Beyond its basic plotline, there are several scenes in "Loser" that echo Wilder's film:

(1) In "The Apartment," Shirley MacLaine stands up Jack Lemmon at a performance of "The Music Man." In "Loser," Jason Biggs is stood up by Suvari at a rock concert.

(2) In "The Apartment," a good doctor pumps a suicidal MacLaine's stomach and gives a warning to Lemmon, who pretends to be her boyfriend. In "Loser," a good doctor pumps a suicidal Suvari's stomach and gives a warning to Biggs who pretends to be Suvari's boyfriend.

(3) In "The Apartment," Lemmon's unsavory superiors party at his place and he has to clean up afterwards. In "Loser," Bigg's unsavory roommates party at his place and he has to clean up afterwards.

(4) In "The Apartment," MacLaine stays at Lemmon's place to recuperate and he offers to cook for her. In "Loser," Suvari stays at Biggs' place and he offers to cook for her.

(5) At the conclusion of "The Apartment," Fred MacMurray complains to MacLaine how Lemmon "threw that big, fat promotion in my face." At the conclusion of "Loser," Greg Kinnear complains how Biggs' threw a big "A grade" back in his face.

(6) Both films end with the heroine finally wising up and rushing back to the hero's apartment/animal hospital quarters for a happy ending.

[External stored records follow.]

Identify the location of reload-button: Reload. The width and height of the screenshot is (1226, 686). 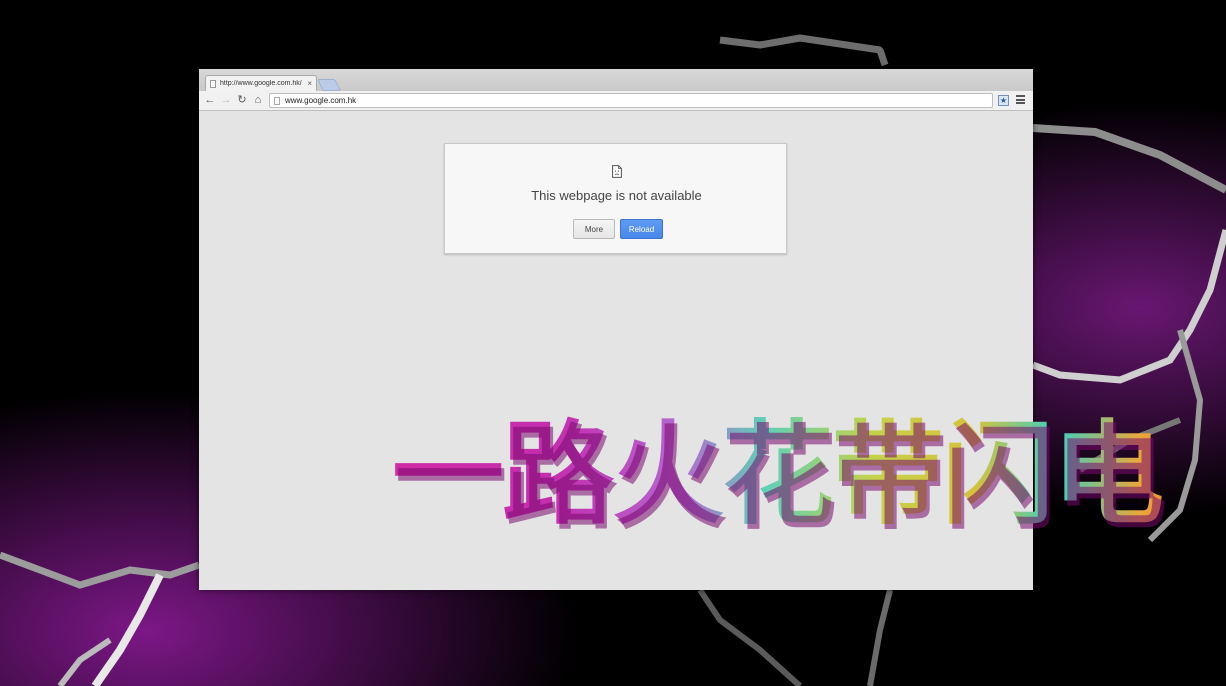
(642, 229). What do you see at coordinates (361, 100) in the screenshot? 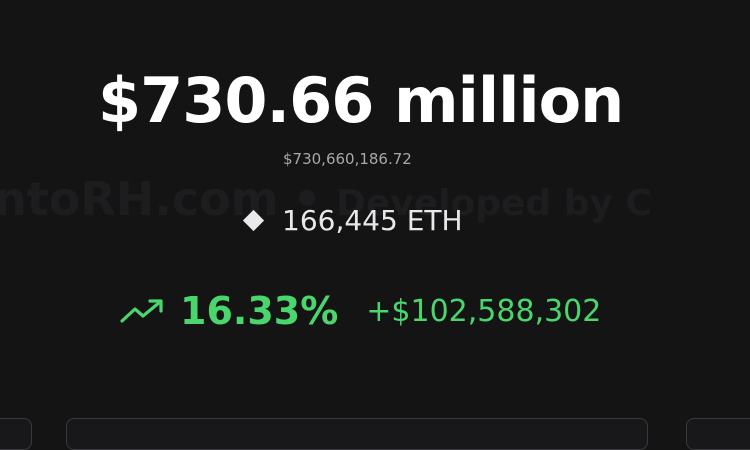
I see `market-value-headline: $730.66 million` at bounding box center [361, 100].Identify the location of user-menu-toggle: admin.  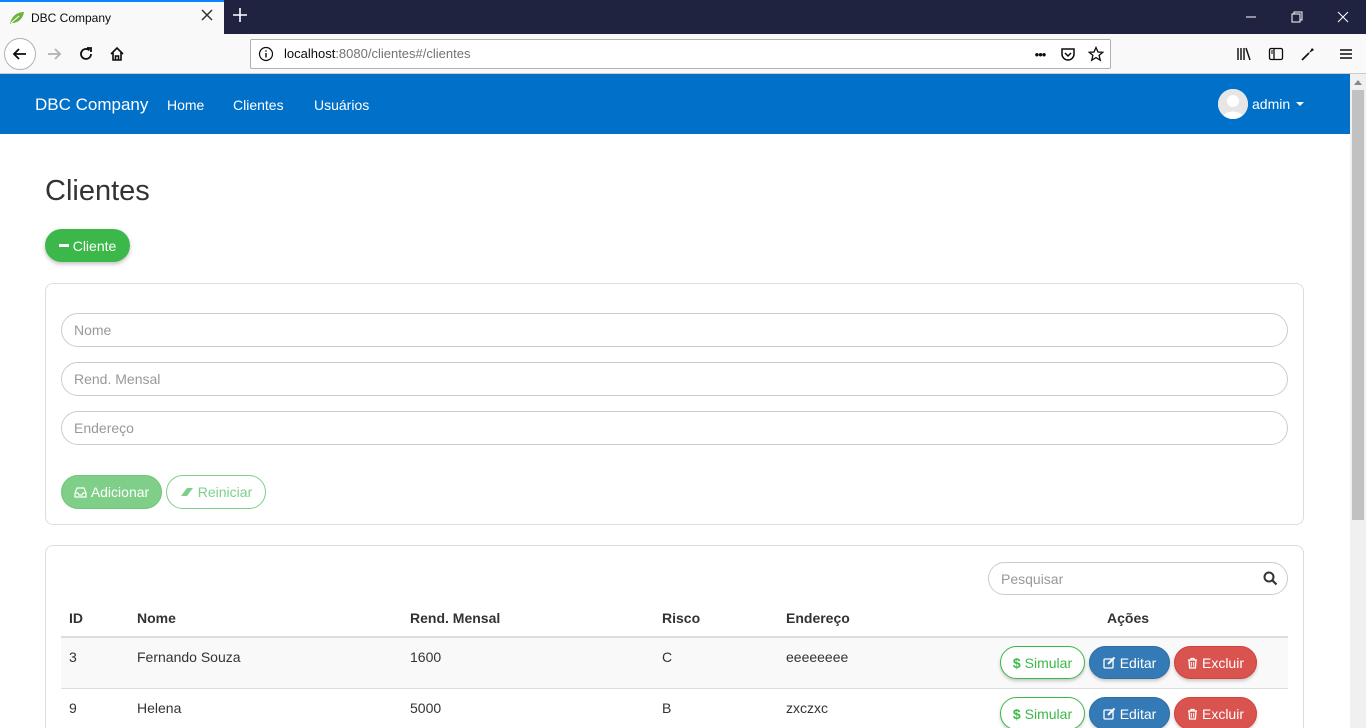
(1278, 104). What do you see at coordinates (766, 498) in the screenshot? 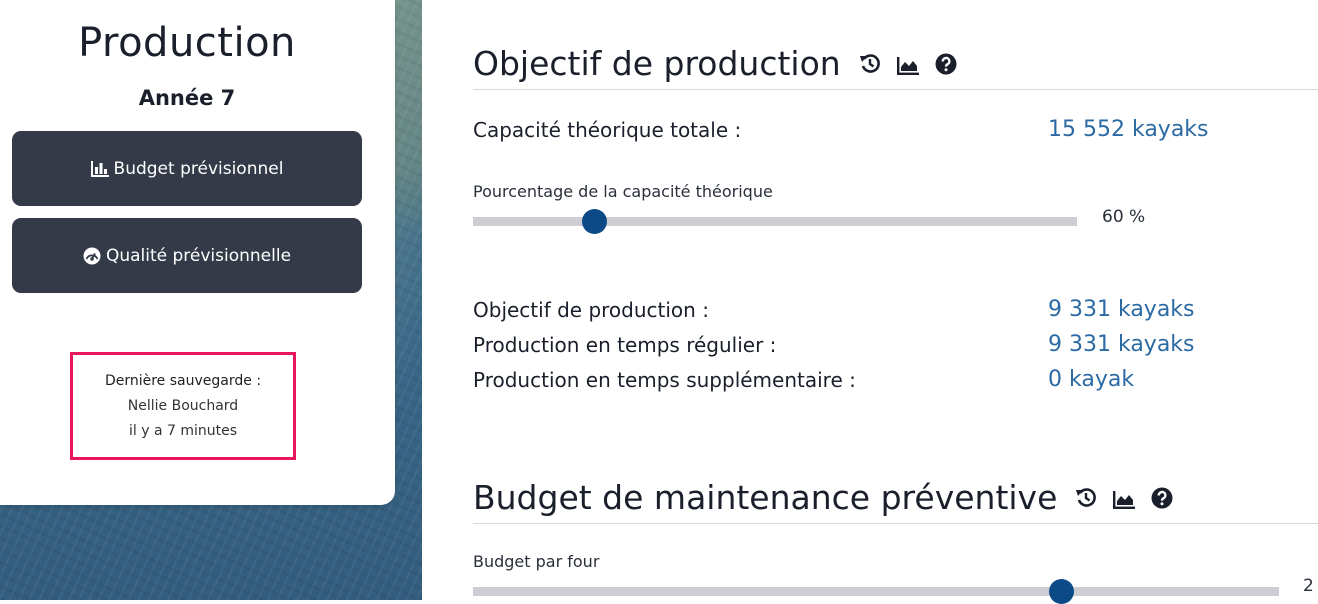
I see `maintenance-title-text: Budget de maintenance préventive` at bounding box center [766, 498].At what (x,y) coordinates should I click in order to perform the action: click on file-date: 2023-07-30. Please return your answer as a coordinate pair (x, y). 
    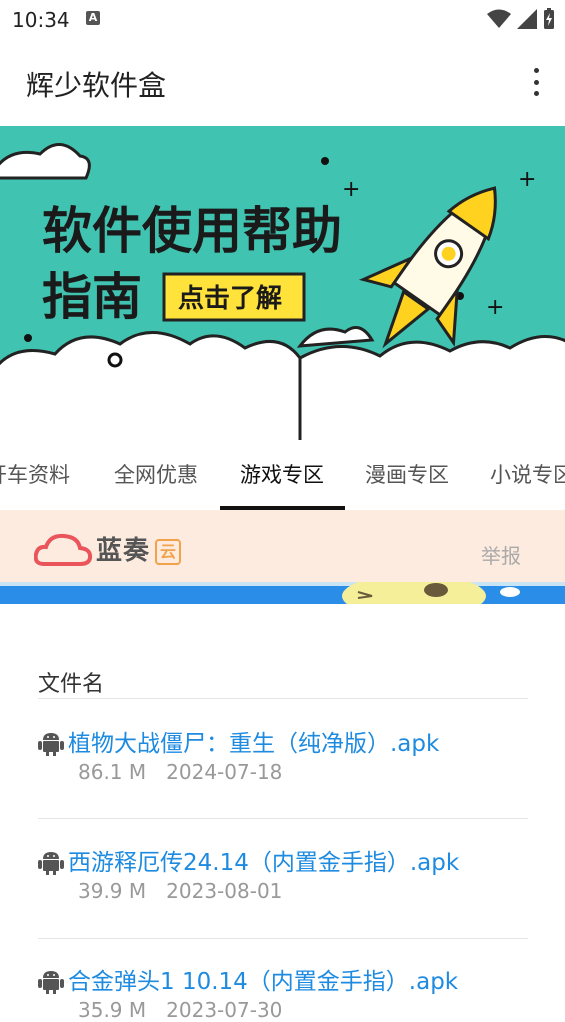
    Looking at the image, I should click on (224, 1010).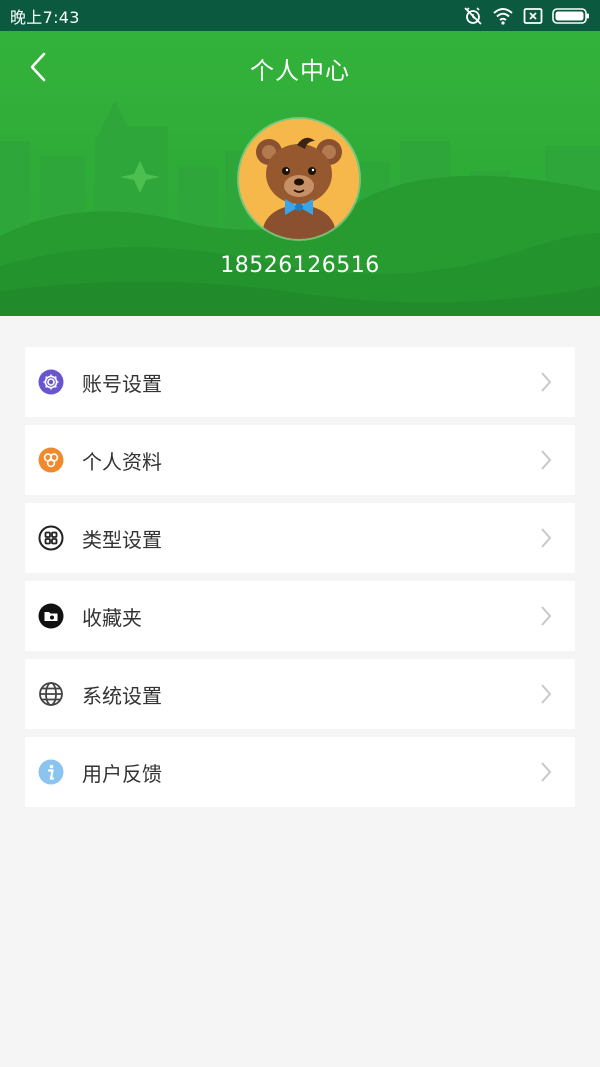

At the time of the film's release, Heckerling, who happened to adapt Jane Austen's "Emma," with tremendous success, into 1995's "Clueless," was quoted as saying that the similarities were coincidental.


And perhaps Wilder, who was still alive at the time, gave his blessing. After all, he was something of a mentor to Heckerling, having signed her application for membership in the Directors Guild of America.

Bottom line: There's absolutely nothing wrong with paying homage. It happens all the time in movies. Anyway, "Loser," whose title unfortunately proved to be prophetic at the box office, clearly deserves a second look - and perhaps in tandem with - back-to-back with - "The Apartment."